Casa Barbieri

Arch. Cristian Gasparini – NAT office   Reggio Emilia 

Il termine housescape proposto dal progettista per individuare la tipologia di quest’abitazione privata, è la sua chiave di lettura migliore. Per parola dell’autore infatti la residenza garantisce la privacy della famiglia, ma anche si immette percettivamente in una spazialità più ampia, facendosi diaframma di spazi aperti e chiusi, costruiti e naturali, variamente intrecciati fra loro. Si tratta dunque di una casa che cerca d’essere essa stessa parte del paesaggio, e con il paesaggio in rapporto simbiotico.
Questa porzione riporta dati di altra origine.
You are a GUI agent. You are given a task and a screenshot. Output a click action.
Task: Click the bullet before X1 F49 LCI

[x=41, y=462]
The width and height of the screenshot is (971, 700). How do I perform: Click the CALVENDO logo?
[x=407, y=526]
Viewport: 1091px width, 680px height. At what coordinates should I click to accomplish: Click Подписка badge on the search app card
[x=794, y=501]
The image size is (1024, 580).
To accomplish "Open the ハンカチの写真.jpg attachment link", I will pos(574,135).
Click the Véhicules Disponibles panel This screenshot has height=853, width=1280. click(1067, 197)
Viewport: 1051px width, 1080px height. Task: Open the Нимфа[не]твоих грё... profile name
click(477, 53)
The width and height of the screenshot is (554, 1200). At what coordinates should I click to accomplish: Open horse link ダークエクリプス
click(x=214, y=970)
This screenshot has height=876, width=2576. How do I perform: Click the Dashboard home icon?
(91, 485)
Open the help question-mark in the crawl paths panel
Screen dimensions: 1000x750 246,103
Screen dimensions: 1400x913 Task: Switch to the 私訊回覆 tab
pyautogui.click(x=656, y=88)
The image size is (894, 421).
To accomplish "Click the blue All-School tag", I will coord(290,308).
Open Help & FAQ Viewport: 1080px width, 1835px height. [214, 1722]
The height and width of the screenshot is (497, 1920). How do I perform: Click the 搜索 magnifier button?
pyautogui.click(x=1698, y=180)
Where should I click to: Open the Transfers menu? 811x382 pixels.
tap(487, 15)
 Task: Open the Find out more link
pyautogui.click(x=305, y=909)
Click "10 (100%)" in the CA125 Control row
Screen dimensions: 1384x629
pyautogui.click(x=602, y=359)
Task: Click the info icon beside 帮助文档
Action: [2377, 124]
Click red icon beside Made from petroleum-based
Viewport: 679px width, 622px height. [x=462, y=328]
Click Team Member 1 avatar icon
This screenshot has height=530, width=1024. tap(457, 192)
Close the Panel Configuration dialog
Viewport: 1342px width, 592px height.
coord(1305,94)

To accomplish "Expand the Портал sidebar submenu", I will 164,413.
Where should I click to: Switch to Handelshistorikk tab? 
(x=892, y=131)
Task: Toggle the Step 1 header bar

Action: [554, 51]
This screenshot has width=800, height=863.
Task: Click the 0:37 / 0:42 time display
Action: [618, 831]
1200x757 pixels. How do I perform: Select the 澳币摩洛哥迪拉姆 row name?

L’architettura s’organizza in blocchi parallelepipedi separati, sospesi rispetto alla quota di campagna, guadagnandone in leggerezza agli occhi del visitatore esterno, a dispetto di una pelle lapidea grezza, naturale, che sceglie i caratteri e le parole dell’uso massivo della pietra. L’uso massivo è in parte tradito dalle pezzature contenute dei conci in altezza, dagli spessori comunque ridotti, e dal lieve scarto cromatico fra conci e malta interposta, pur in giunto sottile.

Il punto dell’intero intervento in cui il colombino lavorato a spacco raggiunge i risultati di maggiore espressività è negli affacci che si fronteggiano a poca reciproca distanza fra i due volumi principali, con interposizioni significative tra loro di cristalli trasparenti e minime intromissioni d’acciai. L’accostamento secco, senza mediazioni, fra i materiali ed i propri caratteri percettivi più evidenti, esalta le differenze spiccate esistenti tra loro, offrendo al fruitore degli spazi una sensazione viva e dinamica. Prende corpo, e materia, lo spazio interesterno. Esso raccorda i volumi originariamente separati nella grande ricchezza di dotazioni: terrazze, piscina, percorsi, ampie superfici naturali, legate tra loro in modi avvolgenti anche tramite insistite linee orizzontali.

Dall’interno dell’abitazione, dall’intimità della casa, il cannocchiale costruito orientato verso il paesaggio rilancia con forza in esterno le energie convogliatesi dentro gli ambienti. La pietra le riconduce dall’esterno all’interno e viceversa, lungo camminamenti ricchi di visuali a sorpresa.